Tuesday was a glorious day for Boston Red Sox fans. The 2013 World Series champions went to the White House to receive congratulations from the president on the South Lawn and give Obama a “44″ Sox jersey. The high point came after David Ortiz’s remarks: The star slugger whipped out his phone and shot a selfie with POTUS, the rest of the team grinning broadly in the background. Yeah, I know. It was corny back when Ellen did it at the Oscars. Still, if you were there—and I was there, #humblebrag—it was a lot of fun.

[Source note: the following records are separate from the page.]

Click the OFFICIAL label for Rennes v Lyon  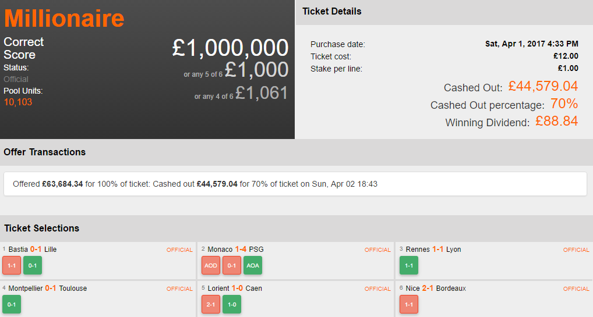click(x=576, y=250)
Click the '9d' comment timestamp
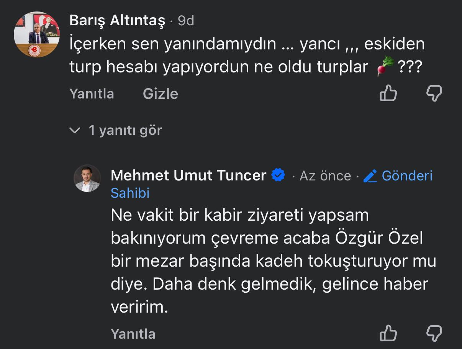This screenshot has width=462, height=349. [x=186, y=21]
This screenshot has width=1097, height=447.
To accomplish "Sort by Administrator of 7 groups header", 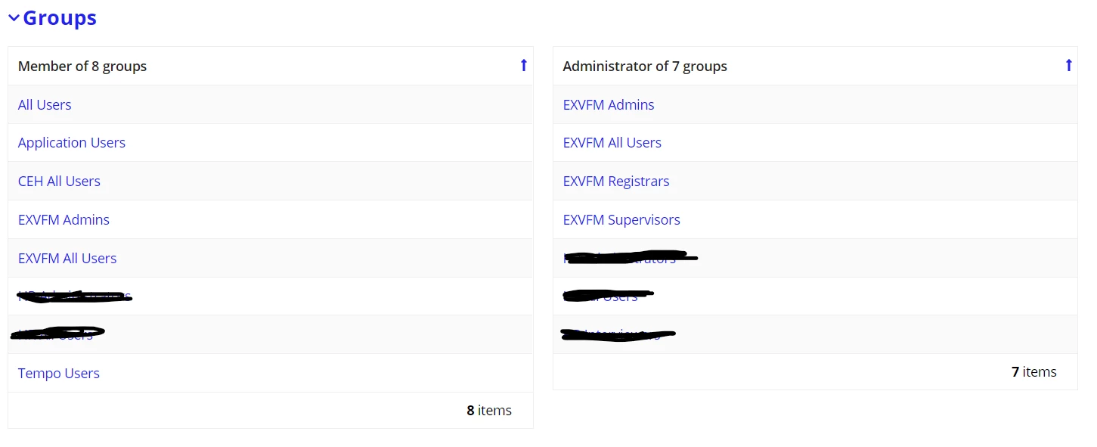I will [645, 67].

Soon enough, the Ortiz-POTUS selfie was all over ESPN and ricocheting around Twitter. It had seemed genuine and spontaneous in the moment—exactly the sort of thing Ortiz would be inclined to do. Then last night, Samsung revealed on Twitter (and the Boston Globe confirmed) that it was part of a ad campaign—basically a commercial.

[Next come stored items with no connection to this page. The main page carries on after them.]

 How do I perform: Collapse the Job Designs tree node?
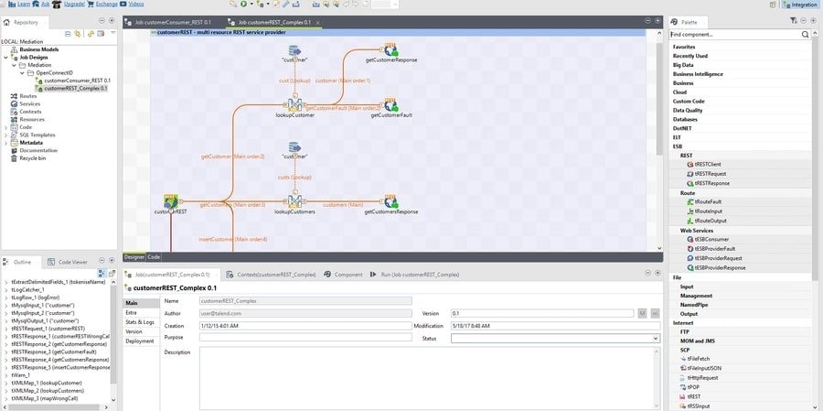click(x=8, y=57)
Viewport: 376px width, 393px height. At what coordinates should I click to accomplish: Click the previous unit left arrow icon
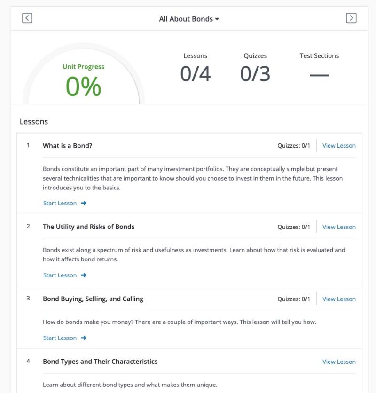click(x=27, y=18)
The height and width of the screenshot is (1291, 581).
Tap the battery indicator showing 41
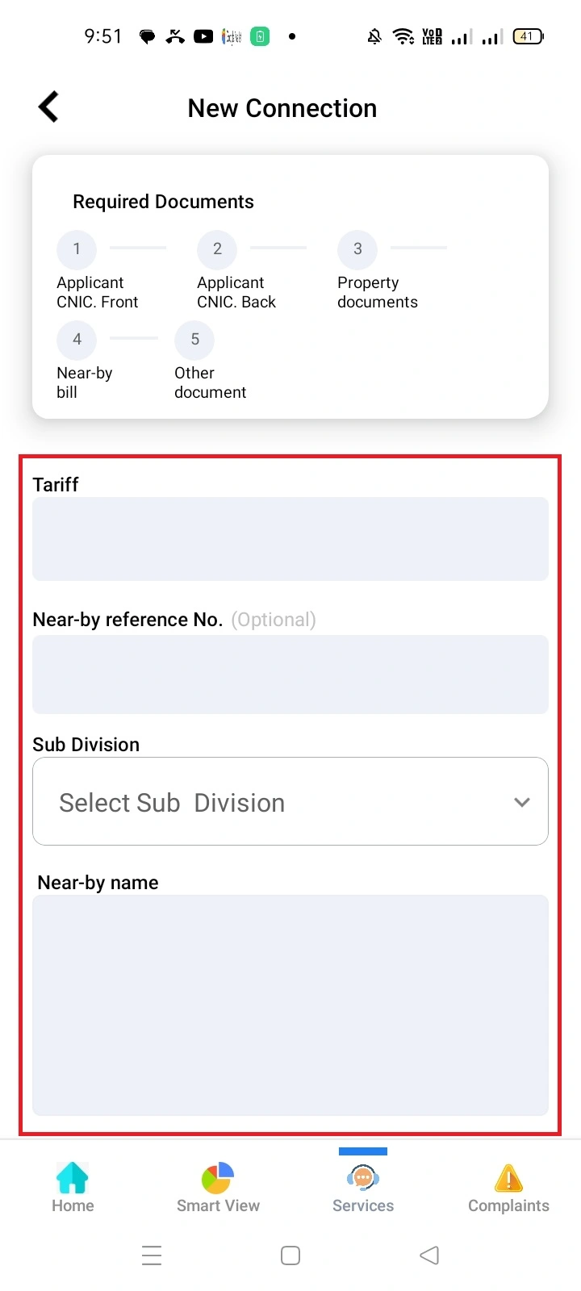coord(527,36)
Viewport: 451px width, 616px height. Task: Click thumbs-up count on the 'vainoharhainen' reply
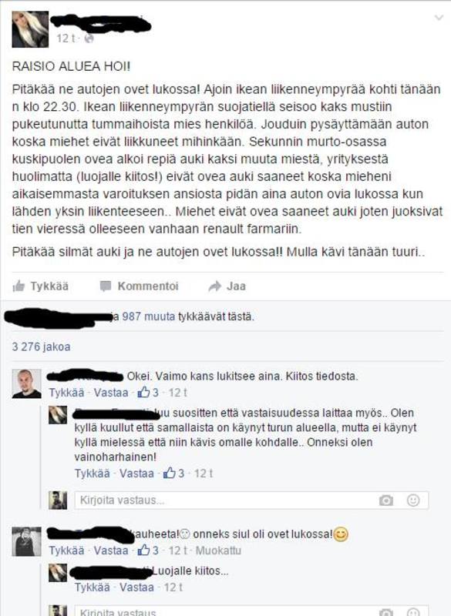click(173, 474)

I am a diehard fan of the Boston Red Sox and David Ortiz and own a Samsung phone. But wow, is that tacky, Samsung! I asked Jay Carney, White House spokesman and himself a diehard Red Sox fan, if Obama was aware that he was being enlisted in an advertising campaign. “POTUS did not know,” Carney said in an e-mail.
Duping the president of the United States into participating with your social media campaign has to be a new low for advertising. It’s flat-out shady. And Ortiz should be embarrassed. That’s a Yankee move. I don’t know what sort of phone the president is carrying in his pocket these days. But if I were him, I’d go shoot a selfie on a new iPhone.